Homecoming time has been a relatively safe time in the community, and the Ellsworth School District and Ellsworth Police Department want to keep it that way.

The schools and police are now cooperating on an initiative reminding students to stay safe while having fun. With all of the extra activities, youths are out and on-the-road nearly every night, Police Chief Greg Place said Friday.

"It's a vulnerable time for the student population," Place said, adding, "They need to think clearly, and keep in mind being safe and making the right choices."

Underage drinking and alcohol use are particular concerns, the chief said. Information he shared in a survey from Alcohol Epidemiology Program research shows teens usually get their alcohol from people age 21 or older. The second most common source for high school students is someone under age 21, and the second most common source for 18- to 20-year-olds is buying it from a store, bar or restaurant (despite such sales being illegal).

Young people get caught up in the excitement of homecoming events, so much so they might act in ways they wouldn't otherwise, Place said. Whether it's drinking, driving or different activities, they can easily forget safety in the midst of all the school spirit going on.

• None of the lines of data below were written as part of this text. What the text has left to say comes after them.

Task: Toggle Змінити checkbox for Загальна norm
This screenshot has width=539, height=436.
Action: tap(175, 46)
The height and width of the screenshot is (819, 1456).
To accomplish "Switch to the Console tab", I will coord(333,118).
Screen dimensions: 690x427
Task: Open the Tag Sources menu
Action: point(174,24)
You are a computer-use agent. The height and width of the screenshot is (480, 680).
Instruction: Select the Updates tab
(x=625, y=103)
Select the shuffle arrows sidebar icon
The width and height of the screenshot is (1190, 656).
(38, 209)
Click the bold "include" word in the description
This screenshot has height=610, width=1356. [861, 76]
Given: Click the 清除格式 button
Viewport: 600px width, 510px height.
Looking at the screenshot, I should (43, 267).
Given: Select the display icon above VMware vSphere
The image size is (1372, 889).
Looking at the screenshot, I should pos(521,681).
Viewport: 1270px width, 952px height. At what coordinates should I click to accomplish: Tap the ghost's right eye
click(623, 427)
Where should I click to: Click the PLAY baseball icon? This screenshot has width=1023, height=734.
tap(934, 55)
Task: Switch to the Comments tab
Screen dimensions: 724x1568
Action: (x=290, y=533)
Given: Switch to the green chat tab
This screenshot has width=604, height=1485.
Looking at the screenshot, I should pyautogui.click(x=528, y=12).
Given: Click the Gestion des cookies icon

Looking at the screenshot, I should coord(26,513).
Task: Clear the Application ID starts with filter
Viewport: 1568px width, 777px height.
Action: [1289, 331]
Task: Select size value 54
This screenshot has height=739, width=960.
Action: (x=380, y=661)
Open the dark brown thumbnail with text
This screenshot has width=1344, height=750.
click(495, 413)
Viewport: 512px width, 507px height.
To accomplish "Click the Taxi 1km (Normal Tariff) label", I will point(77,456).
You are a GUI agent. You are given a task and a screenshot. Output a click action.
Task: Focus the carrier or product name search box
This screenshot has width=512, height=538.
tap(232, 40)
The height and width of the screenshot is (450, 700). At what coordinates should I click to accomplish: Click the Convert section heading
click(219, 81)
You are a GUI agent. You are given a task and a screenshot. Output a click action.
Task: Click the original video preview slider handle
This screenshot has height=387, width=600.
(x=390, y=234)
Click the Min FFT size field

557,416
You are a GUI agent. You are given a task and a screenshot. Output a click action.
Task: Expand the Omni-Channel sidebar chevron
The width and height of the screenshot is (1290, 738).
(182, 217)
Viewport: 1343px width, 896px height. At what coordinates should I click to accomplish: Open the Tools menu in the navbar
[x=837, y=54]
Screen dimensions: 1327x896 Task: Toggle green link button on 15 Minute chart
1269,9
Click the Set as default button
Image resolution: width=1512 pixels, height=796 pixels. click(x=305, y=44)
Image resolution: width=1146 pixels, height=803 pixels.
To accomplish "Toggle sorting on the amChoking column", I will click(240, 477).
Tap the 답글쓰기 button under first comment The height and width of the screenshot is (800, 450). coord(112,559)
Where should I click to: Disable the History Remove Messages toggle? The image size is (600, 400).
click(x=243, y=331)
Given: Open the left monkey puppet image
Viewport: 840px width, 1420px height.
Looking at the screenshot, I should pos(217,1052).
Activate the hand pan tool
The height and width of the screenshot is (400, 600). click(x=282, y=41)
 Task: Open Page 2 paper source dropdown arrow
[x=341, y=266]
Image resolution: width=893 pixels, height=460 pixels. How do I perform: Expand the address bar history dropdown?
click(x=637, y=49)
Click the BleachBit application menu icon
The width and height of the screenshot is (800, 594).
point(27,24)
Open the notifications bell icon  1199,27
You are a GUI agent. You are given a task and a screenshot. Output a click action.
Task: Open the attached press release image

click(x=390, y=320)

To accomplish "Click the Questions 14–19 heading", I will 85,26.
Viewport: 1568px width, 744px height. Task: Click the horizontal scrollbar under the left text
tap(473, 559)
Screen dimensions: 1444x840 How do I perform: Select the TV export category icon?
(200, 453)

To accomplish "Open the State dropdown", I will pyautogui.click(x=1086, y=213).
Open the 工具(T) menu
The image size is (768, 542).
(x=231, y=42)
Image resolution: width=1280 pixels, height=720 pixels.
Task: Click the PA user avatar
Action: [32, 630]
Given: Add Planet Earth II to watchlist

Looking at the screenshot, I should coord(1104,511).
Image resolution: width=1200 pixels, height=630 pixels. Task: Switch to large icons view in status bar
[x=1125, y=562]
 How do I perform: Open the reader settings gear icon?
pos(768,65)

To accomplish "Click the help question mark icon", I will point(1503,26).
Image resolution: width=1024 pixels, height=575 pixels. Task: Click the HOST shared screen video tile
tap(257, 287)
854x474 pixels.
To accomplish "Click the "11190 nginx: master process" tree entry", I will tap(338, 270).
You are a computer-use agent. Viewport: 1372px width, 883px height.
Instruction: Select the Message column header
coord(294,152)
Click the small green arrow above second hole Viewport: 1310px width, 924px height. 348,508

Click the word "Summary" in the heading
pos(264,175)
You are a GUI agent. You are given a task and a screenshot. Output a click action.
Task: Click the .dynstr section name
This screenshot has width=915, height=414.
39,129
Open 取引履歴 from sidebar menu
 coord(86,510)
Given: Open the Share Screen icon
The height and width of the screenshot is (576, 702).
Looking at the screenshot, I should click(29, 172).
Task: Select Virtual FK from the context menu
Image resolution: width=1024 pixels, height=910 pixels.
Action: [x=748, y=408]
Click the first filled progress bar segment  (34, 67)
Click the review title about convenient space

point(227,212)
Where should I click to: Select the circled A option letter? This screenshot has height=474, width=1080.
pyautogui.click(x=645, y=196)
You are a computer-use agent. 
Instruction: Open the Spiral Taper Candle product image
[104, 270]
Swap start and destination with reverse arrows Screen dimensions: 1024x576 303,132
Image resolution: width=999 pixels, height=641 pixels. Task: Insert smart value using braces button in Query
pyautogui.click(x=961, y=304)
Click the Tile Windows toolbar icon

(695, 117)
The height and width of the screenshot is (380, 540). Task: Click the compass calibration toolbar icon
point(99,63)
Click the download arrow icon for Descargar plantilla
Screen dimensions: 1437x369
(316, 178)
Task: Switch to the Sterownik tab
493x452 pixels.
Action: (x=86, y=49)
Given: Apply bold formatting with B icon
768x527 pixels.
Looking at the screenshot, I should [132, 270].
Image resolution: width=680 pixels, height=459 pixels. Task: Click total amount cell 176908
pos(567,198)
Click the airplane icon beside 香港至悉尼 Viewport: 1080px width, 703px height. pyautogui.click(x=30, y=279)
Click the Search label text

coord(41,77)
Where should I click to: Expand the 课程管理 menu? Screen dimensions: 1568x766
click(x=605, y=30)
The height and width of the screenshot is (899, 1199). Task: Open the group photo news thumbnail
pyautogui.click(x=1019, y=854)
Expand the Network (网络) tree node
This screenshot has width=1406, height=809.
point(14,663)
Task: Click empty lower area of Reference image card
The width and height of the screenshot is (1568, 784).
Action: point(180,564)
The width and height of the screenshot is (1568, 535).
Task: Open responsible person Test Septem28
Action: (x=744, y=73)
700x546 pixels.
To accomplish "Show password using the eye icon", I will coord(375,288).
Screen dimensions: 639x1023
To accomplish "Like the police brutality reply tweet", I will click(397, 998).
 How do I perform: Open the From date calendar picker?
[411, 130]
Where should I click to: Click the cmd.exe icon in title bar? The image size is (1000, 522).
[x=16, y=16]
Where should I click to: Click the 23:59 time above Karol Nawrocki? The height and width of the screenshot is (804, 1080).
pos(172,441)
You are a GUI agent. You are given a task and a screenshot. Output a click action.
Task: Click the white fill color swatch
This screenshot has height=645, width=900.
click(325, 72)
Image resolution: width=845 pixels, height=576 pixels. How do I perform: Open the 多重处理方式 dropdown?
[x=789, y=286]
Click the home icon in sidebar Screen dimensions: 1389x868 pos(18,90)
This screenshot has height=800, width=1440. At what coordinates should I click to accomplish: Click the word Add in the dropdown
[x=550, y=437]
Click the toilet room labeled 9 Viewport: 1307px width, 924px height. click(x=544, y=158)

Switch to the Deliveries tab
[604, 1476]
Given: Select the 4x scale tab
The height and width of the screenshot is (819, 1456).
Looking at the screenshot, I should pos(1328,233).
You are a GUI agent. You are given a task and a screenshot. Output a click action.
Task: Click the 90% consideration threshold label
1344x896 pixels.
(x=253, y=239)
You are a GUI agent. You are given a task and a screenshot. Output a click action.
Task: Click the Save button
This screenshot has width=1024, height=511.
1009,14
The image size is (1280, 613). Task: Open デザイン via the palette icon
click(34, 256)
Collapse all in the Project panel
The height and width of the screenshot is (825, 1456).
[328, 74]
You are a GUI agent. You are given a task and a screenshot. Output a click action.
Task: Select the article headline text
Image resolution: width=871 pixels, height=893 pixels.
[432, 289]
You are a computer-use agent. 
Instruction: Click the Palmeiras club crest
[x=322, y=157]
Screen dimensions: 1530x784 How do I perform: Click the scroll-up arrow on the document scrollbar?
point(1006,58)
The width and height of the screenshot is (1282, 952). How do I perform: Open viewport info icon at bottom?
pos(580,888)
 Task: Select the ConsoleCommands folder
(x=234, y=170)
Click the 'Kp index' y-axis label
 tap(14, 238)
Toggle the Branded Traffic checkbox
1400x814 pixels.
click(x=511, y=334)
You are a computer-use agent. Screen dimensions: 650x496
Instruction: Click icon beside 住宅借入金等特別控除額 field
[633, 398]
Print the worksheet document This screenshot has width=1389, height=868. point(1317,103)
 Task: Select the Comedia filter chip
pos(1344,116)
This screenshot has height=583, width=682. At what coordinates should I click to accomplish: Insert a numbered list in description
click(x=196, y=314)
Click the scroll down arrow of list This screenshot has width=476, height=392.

This season also differs from later in the school year, when winter weather discourages them from being outdoors more, he said. EHS Homecoming Organizer Julie Graber agreed, explaining homecoming actually represents the kick-off to the new term for the school population, even though it really began in early September.

Public service announcements about safety are being made at the high school each morning, Graber said, noting they'll continue throughout the school year. They include the slogan, "There's no 'I' in team, so let's keep 'U' out of drugs," a theme which she credited the senior volleyball girls for recommending. Safety announcements will be made at homecoming pep fests as well, while t-shirts promoting the theme will be available, too.

The EHS "Arrive Alive" group plans to have a related booth outdoors during parent-teacher conferences, according to Advisor J. Fisk. A game will be played by students who visit the booth and an "anti-drinking and driving" message sent. Thirty volunteers signed up to help with the effort.

School administrators held a meeting to prepare for the initiative early last month and pertinent groups, including the EHS Student Council, have met since to arrange the details.

"If it keeps one kid safe, it will be worthwhile," Fisk said about the initiative.